I left Stasia and ‘little Alexander’ sitting there and went.
That evening Ignatz told me in the lift that Alexander had taken 606.
I returned to my room as to a long lost home.
BOOK TWO
XIV
I am now in my third day
at the station, waiting for work. I could go to a factory if only the workers were not at this moment on strike. Philipp Neuner would be surprised to find a regular from the bar among his workers. That sort of thing does not embarrass me. Many years of hard work lie behind me.
Nobody wants workers unless they are technicians, and I am no technician. I can decline Kaleguropulos and many another word in Greek. I can also shoot. I am a good shot. For work in the fields one is housed and fed but paid no money – and I must have money.

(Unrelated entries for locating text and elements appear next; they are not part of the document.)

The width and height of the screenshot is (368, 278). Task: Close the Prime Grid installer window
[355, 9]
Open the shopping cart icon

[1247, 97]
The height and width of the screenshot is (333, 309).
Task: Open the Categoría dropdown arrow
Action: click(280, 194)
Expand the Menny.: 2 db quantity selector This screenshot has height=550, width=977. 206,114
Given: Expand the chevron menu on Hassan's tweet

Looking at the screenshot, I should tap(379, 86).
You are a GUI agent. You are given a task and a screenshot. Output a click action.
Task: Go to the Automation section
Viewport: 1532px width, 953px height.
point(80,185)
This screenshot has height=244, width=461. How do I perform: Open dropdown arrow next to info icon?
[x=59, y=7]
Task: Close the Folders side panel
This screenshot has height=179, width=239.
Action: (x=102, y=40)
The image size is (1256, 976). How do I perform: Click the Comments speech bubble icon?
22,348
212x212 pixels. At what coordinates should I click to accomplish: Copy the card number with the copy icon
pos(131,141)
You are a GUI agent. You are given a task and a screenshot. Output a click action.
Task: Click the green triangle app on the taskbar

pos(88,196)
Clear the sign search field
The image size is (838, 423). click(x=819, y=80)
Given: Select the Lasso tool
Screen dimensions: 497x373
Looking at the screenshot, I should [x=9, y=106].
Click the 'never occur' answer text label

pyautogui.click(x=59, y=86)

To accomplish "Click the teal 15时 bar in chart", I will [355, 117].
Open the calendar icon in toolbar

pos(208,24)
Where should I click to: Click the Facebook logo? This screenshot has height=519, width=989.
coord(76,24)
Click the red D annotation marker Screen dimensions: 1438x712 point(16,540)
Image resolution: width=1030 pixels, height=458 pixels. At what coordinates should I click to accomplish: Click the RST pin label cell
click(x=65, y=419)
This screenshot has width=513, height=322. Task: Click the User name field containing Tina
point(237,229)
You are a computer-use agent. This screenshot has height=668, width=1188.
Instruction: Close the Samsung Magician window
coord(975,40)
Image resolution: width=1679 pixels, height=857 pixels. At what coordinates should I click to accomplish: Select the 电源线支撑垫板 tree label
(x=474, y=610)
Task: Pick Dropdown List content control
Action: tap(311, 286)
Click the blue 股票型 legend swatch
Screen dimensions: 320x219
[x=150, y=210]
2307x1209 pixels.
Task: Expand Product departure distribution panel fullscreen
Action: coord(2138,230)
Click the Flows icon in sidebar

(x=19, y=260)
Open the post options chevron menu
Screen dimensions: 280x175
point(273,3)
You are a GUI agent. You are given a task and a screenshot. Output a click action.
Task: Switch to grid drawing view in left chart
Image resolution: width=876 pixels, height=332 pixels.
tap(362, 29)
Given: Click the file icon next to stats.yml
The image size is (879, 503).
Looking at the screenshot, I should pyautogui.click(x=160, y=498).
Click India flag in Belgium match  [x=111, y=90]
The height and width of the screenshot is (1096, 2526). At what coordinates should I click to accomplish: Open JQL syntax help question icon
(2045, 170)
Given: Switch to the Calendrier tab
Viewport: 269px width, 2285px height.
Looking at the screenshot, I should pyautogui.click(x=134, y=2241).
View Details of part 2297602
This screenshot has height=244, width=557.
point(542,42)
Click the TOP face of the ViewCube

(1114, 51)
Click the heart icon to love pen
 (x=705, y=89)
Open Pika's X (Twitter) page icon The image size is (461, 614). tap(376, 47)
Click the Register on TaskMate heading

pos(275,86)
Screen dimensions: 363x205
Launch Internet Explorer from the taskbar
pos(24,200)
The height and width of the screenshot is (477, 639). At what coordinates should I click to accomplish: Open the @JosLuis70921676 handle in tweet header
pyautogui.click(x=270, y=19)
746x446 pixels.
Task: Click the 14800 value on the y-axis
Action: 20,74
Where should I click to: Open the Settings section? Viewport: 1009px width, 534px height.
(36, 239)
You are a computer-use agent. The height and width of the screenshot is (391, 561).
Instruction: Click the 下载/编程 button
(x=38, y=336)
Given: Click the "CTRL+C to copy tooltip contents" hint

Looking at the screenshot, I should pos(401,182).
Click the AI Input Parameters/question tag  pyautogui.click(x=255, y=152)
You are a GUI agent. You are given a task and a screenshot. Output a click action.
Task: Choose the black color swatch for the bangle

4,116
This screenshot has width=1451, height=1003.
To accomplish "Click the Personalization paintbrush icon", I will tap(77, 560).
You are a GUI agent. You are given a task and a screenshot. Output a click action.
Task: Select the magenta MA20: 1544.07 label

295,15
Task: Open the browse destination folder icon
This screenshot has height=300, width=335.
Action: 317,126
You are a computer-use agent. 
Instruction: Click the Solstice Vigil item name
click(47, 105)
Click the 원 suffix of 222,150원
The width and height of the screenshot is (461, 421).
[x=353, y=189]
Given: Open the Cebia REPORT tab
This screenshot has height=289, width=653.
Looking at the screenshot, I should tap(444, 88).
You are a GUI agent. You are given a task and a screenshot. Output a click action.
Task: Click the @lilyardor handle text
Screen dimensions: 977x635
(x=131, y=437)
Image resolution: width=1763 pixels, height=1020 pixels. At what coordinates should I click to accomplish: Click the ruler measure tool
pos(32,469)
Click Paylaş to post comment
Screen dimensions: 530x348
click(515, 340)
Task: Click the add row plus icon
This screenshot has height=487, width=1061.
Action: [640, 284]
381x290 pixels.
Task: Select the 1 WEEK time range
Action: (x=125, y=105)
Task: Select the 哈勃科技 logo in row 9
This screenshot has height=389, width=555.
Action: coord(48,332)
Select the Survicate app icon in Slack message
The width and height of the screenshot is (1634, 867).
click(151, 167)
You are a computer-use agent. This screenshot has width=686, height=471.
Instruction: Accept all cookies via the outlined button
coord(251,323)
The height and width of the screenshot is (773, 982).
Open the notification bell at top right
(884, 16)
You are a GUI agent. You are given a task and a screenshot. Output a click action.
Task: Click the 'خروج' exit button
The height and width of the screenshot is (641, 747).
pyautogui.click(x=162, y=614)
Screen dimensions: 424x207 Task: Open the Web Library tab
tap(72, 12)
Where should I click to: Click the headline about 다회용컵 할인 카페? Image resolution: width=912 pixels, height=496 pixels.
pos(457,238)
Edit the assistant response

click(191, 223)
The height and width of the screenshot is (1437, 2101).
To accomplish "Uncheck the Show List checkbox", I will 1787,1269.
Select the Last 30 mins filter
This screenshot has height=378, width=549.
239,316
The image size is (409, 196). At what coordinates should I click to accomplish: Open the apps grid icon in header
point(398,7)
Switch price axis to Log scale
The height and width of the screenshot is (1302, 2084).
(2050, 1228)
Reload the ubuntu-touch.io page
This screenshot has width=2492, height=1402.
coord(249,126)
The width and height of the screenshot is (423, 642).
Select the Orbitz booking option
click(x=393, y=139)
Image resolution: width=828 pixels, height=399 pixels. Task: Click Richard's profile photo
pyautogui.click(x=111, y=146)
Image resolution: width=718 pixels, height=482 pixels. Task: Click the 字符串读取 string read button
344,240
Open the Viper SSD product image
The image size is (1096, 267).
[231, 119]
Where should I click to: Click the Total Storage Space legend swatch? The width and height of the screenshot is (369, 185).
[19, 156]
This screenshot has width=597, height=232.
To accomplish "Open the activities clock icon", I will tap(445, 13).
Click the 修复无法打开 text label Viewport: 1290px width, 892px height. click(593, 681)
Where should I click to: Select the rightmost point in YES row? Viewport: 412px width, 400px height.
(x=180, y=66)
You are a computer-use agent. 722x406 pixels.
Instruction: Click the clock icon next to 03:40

One can earn money at the railway station. Quite often a foreigner arrives looking for reliable people with ‘linguistic qualifications’, so as not to be given a thick ear financially by the sharp inhabitants. Porters are also much sought after. There are not many hereabouts. I do not really know what else I could do. From the station the world is not so distant. Here one can see the track going into the distance. People come and people go. Perhaps a friend might come, or an old comrade from the war?
One really did come, namely Zwonimir Pansin, a Croat from my company. He, too, comes from Russia, not on foot by any means but by train, so I know that things are good with Zwonimir and that he will help me.
We greet each other warmly, Zwonimir and I, two old comrades from the war.
Zwonimir was a revolutionary from birth. He has a PU on his military papers, meaning politically unreliable – for that reason he never made corporal although he wore a big medal for bravery. He was one of the first in our company to win a decoration. Zwonimir wanted to refuse it. He told the captain to his face that he did not want to be singled out and that he was sorry it had come to this. Now the captain was very proud of his company – he was a good captain, not very bright – and he did not want to allow the colonel of the regiment to hear about any trouble. So everything was settled and Zwonimir took the medal.
I remember the day – the regiment was out of the line -Zwonimir and I were lying on the grass one afternoon, looking across to the canteen where soldiers were coming and going and standing about in groups.